LogisVert (Hydro-Québec) se calcule selon la capacité de chauffage de l’appareil mesurée à -8 °C, en dollars par 1 000 BTU/h. L’idée derrière la méthode est d’encourager les appareils qui chauffent bien quand il fait froid. Un appareil “climat froid” donne un taux nettement supérieur à un modèle standard, et la géothermie encore plus (dans les systèmes qui s’y prêtent).
Pour être admissible à LogisVert à Saint-Thomas, il faut notamment que l’appareil soit inscrit sur la liste d’appareils admissibles, que l’installation soit faite par un entrepreneur titulaire de la licence RBQ appropriée, et que vous fassiez la demande en ligne après les travaux dans le délai prévu. Conservez aussi les factures originales.
Je vous rappelle une limite budgétaire utile : le bilan thermique et le bon dimensionnement font partie d’un projet défendable. Même si ce n’est pas “la subvention”, il faut prévoir 200 $–500 $ pour le bilan thermique quand il n’est pas inclus.
Note : les plafonds et conditions exactes doivent être confirmés au moment de votre demande. Ne planifiez pas votre décision uniquement sur des montants “approximatifs”.
Je vais être direct : parler d’économie “au mazout” sans connaître vos coûts réels et la configuration de votre maison à Saint-Thomas, c’est souvent du marketing. Ce qu’on peut faire correctement, c’est cadrer l’enveloppe et le mécanisme.

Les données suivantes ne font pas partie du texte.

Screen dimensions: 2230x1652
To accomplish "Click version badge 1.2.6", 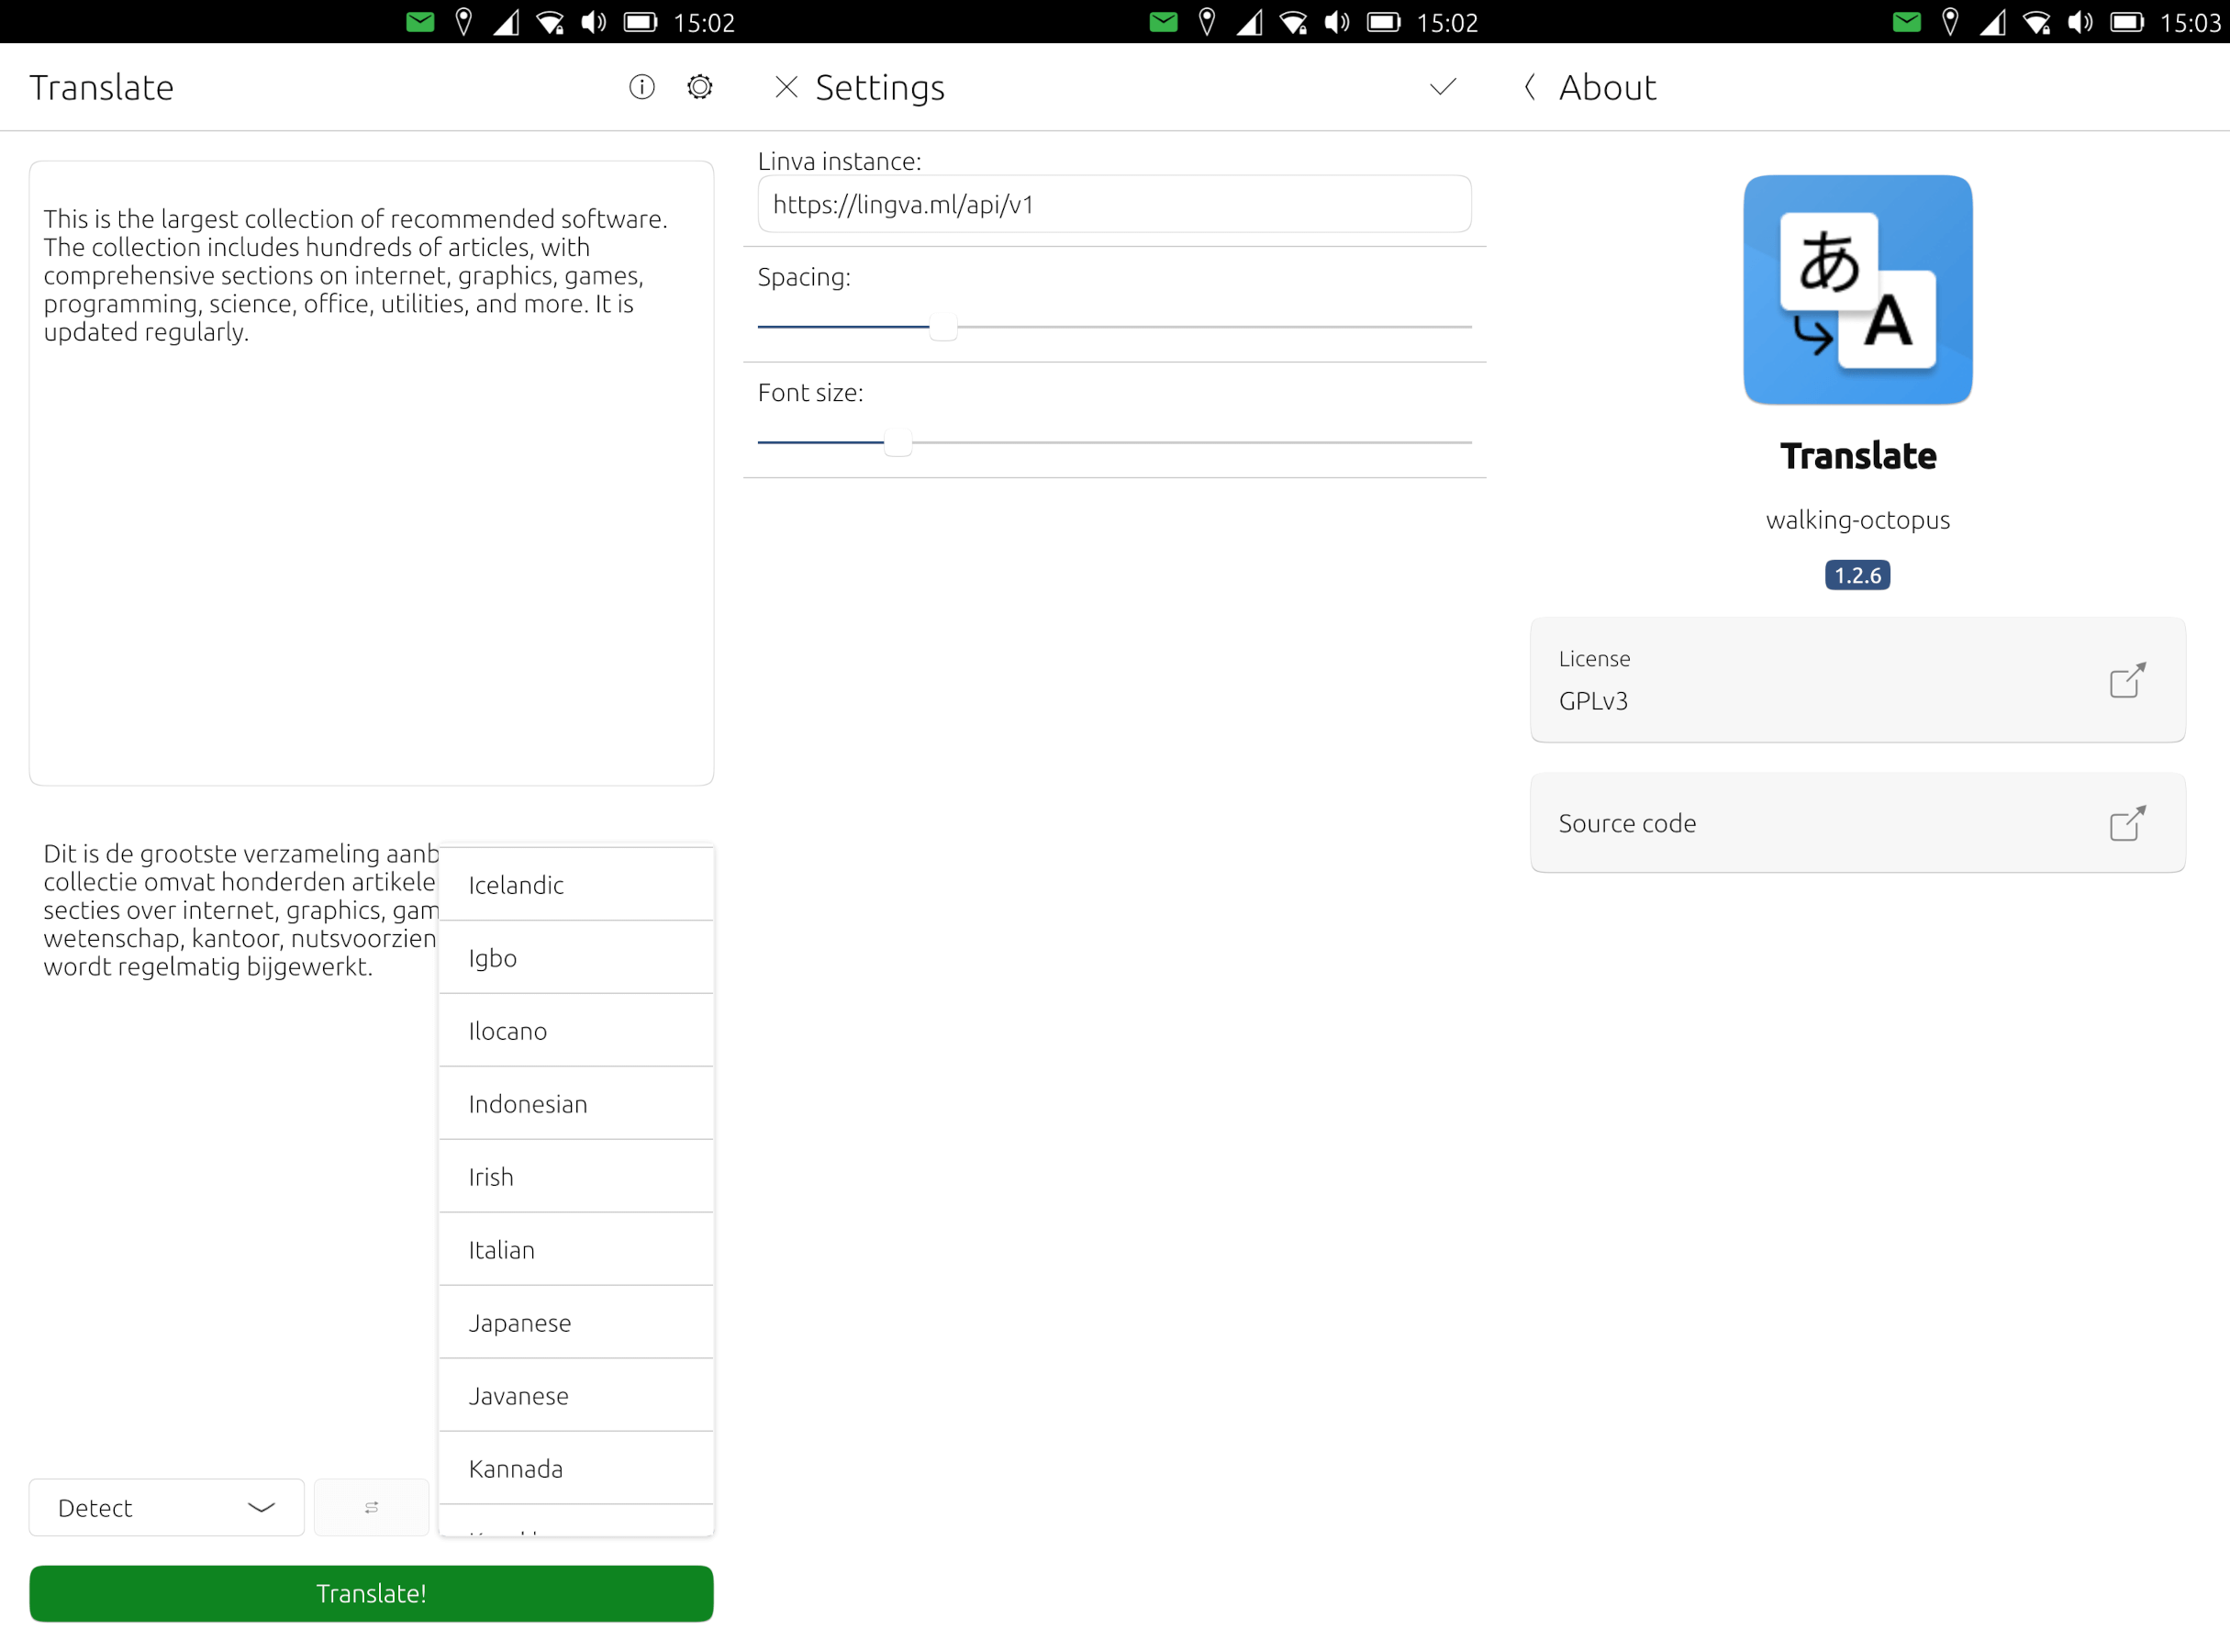I will (x=1857, y=575).
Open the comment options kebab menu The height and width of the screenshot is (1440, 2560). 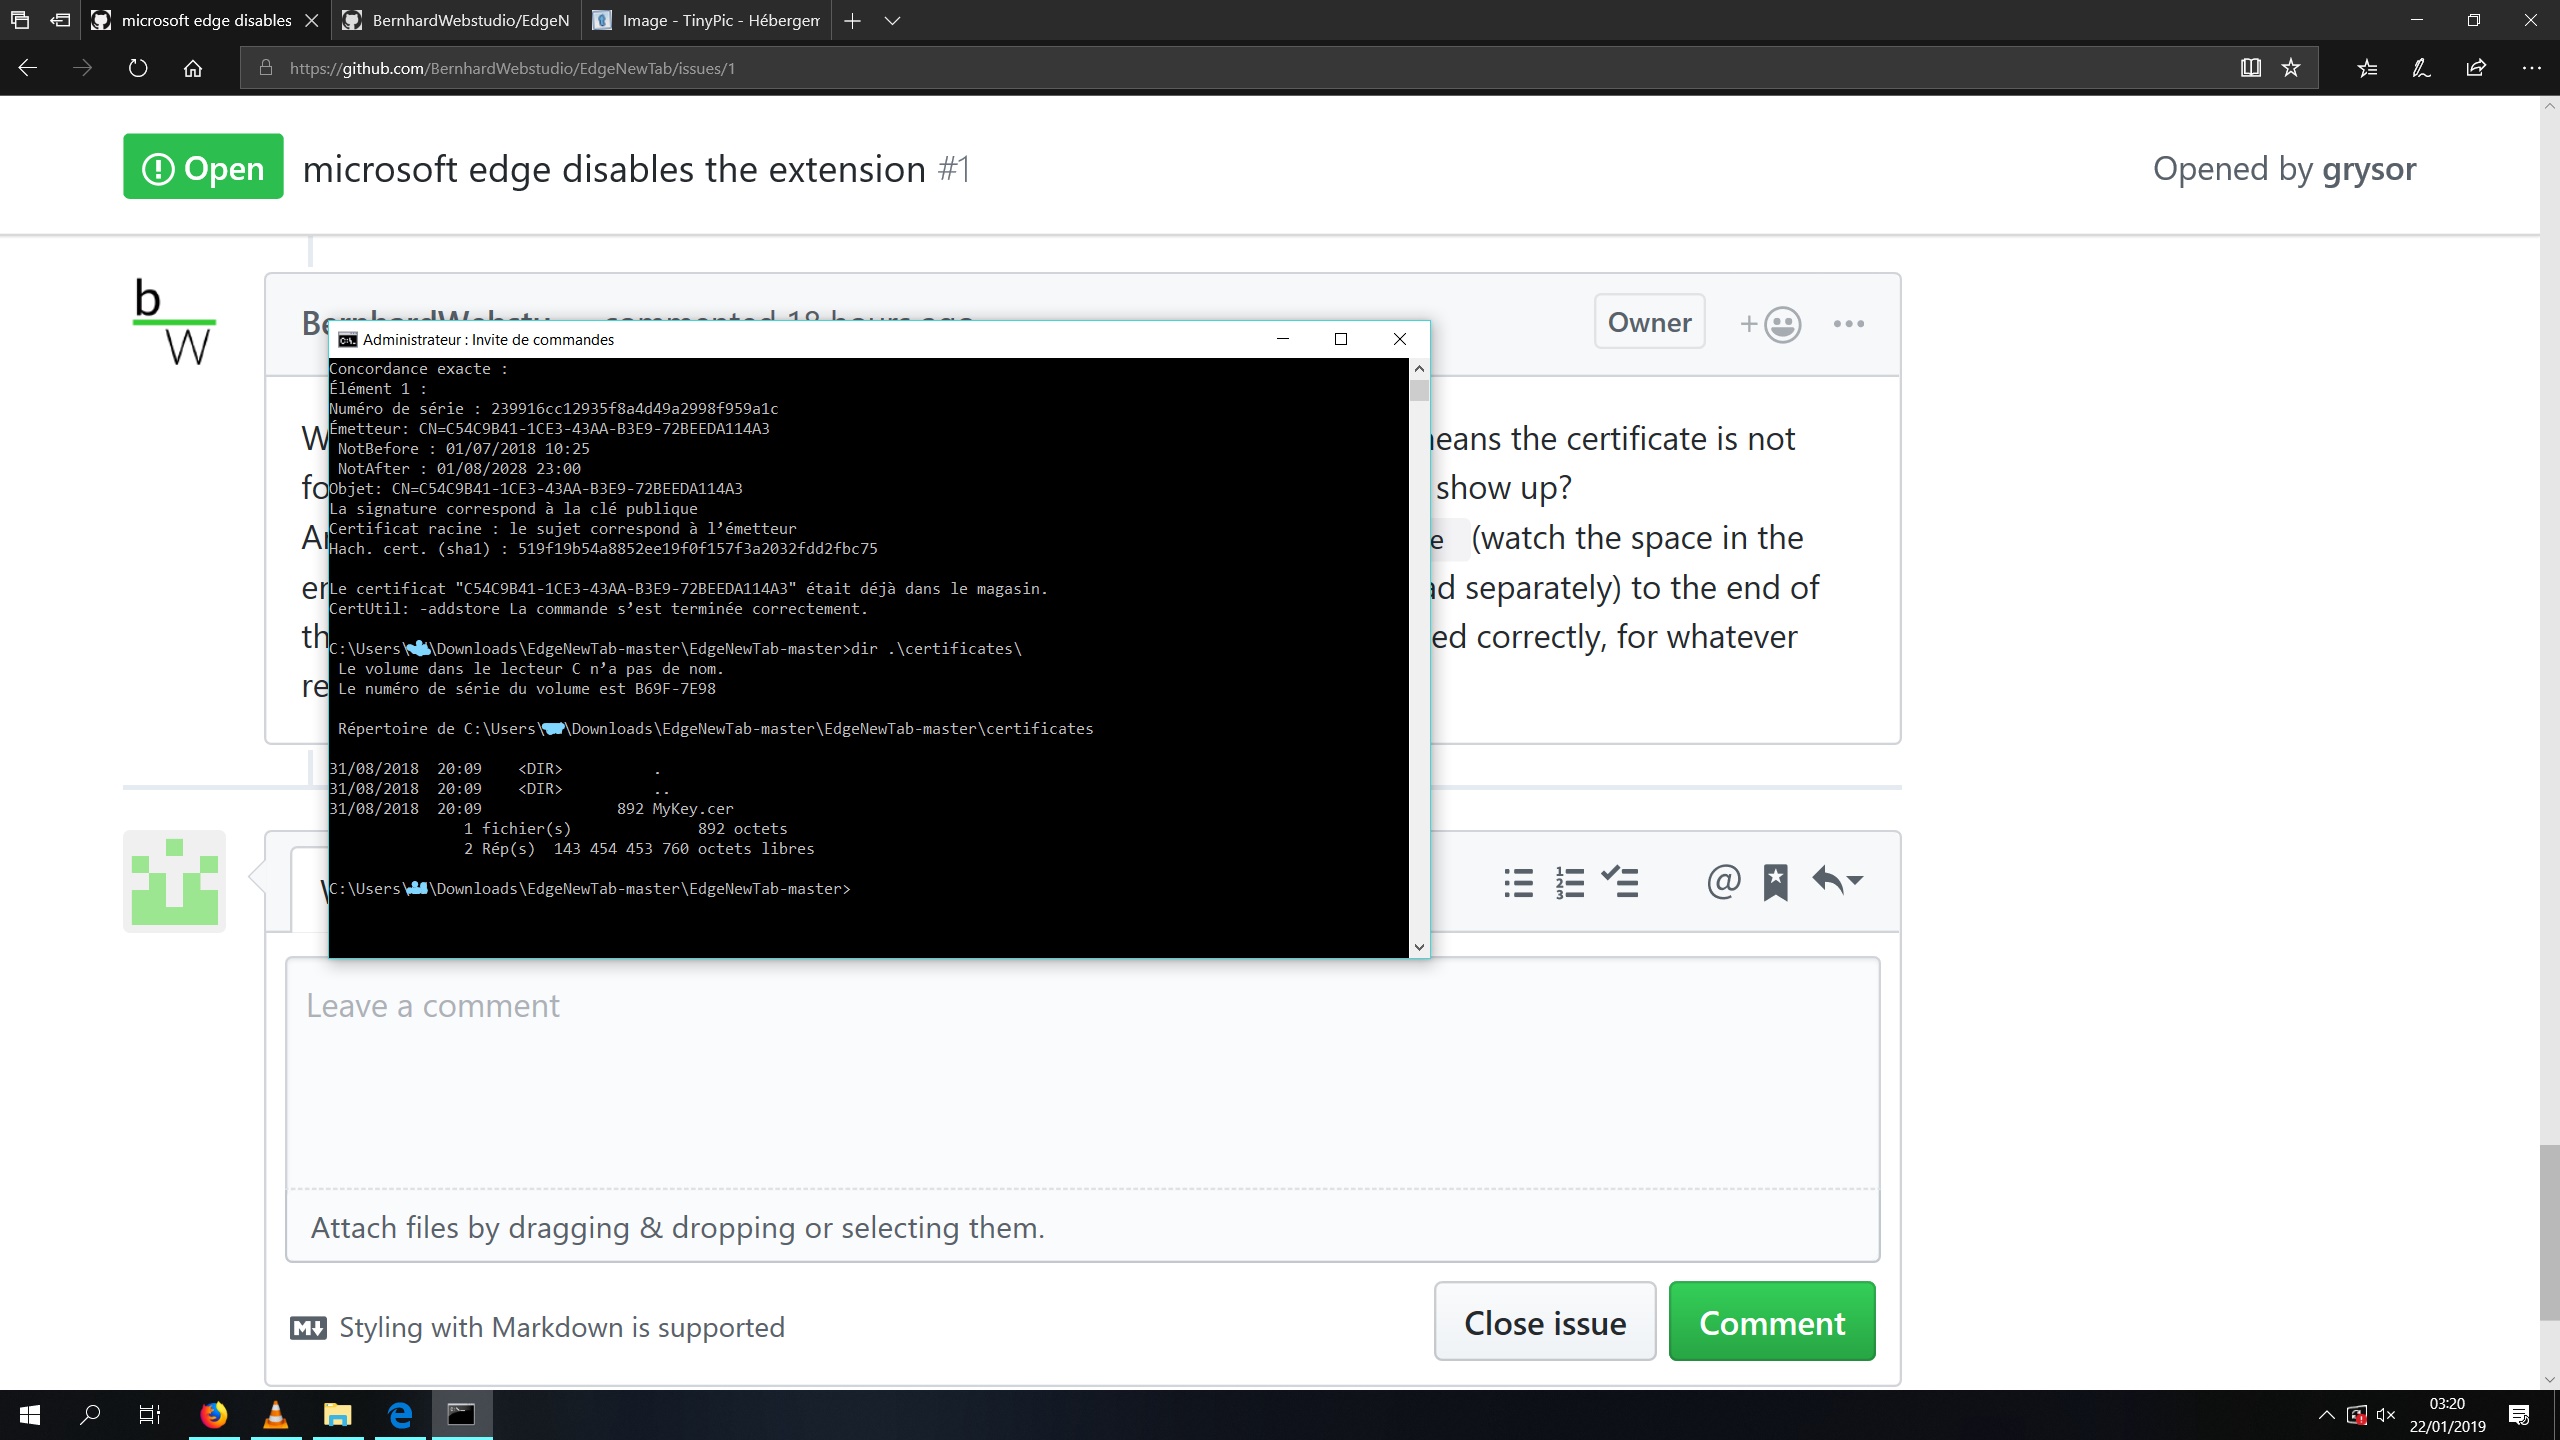(1849, 323)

La conversion du mazout vers une thermopompe implique d’abord l’installation et possiblement des décisions autour du réservoir (conservation ou retrait éventuel). Les étapes et les travaux peuvent donc faire varier le budget. Pour le “cœur” du projet, on se situe généralement dans 5 000 $–18 000 $ pour l’installation complète (unité et pose), selon l’ampleur et l’adaptation.
Ensuite, l’économie dépend de votre consommation actuelle, du rendement saisonnier de l’appareil choisi et du bon dimensionnement à -25 °C (4 600 degrés-jours). En pratique, une maison mal équilibrée ou sous-dimensionnée peut forcer l’appoint plus souvent, ce qui réduit l’économie.
Si vous voulez une estimation honnête, partez de vos factures mazout et faites le bilan avec le bilan thermique : 200 $–500 $. Sans ça, je ne peux pas vous promettre un chiffre.